Anonymous

If you’re reading this, struggle isn’t a sign of breakdown; it’s proof of profound passion.

​You know the feeling I'm talking about. You spend so many hours submerged in chlorine that your entire existence starts smelling like the pool deck. You sacrifice social events, family weekends, and even sleep, all for the sake of the black line and the stopwatch.

Somewhere along that relentless path, the distinction between the person you are and the swimmer you are starts to blur, then disappear entirely.
​It becomes incredibly hard to define yourself without mentioning your times or your events. When someone asks what you like to do, you automatically list "swimming." When you look in the mirror, you see the broad shoulders, the calloused hands, the exhaustion in your eyes, and you think: I am built for this.

But when the suit comes off, when you’re standing in a bookstore or walking through a crowded mall, a sudden, cold panic sets in.

Who is this person when she isn't pushing off a wall?

If the next meet is a failure, does the person fail too?

Have you invested so much of your identity in this singular pursuit that you’ve become a mere collection of strokes and lap times, rather than a living, breathing human being with other dreams and interests?
​This anxiety is real. It’s heavy. It makes you feel unbalanced and sometimes profoundly lonely, as if the water is the only place you truly exist. But this is the crucial part, the perspective we often lose when we’re caught in the current of training, the fact that you feel this worry at all is a gift. The fact that you care so deeply about the boundary between your sport and your self means that your heart is beating. It means your brain is engaged and your conscience is working overtime.
​This struggle isn’t a sign of breakdown; it’s proof of profound passion.

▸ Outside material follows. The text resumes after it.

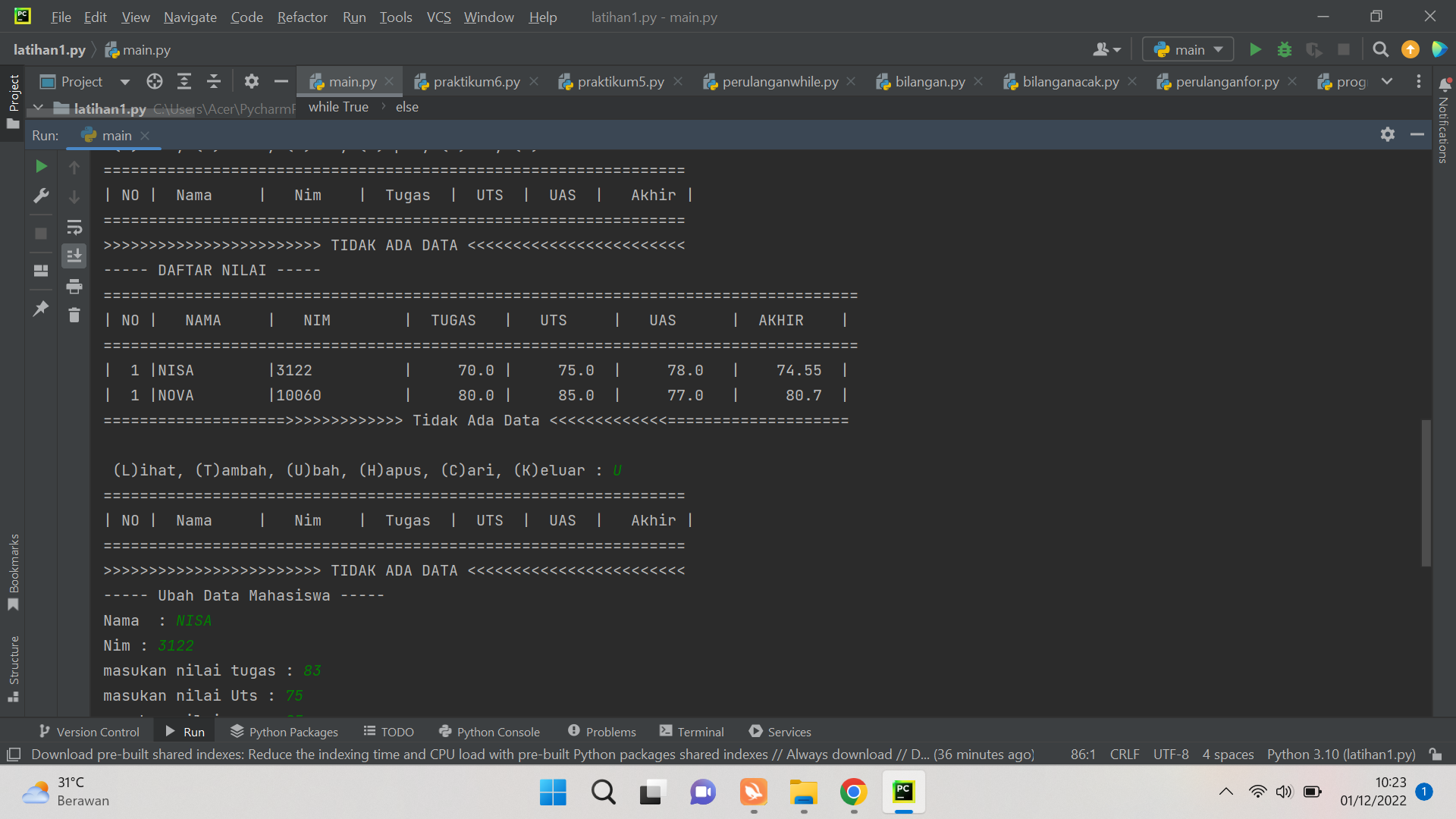Toggle scroll to end of output
The image size is (1456, 819).
click(74, 256)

It tells you that you are deeply committed to something, and that commitment is simply overflowing into the rest of your life. You are not just a swimmer, but a person with the discipline of an athlete. You are not just exhausted, but you are experiencing the full, textured challenge of balancing ambition with well-being.
​So, please, embrace this tension.

Don’t fight the passion, but channel it.

Take that drive you use to finish a difficult set and apply it to finding balance. Be intentional about giving yourself room to breathe. Read a book that has nothing to do with training. Spend an afternoon laughing with friends who don’t know your best stroke. Find something to be proud of that exists entirely outside the water. The swimmer will be stronger, faster, and healthier for it, and the person will be whole.
​You are a person who swims, not a swimming machine. The love you feel for the sport is simply a vibrant expression of the love you have for life itself. Now go live it, both in and out of the water.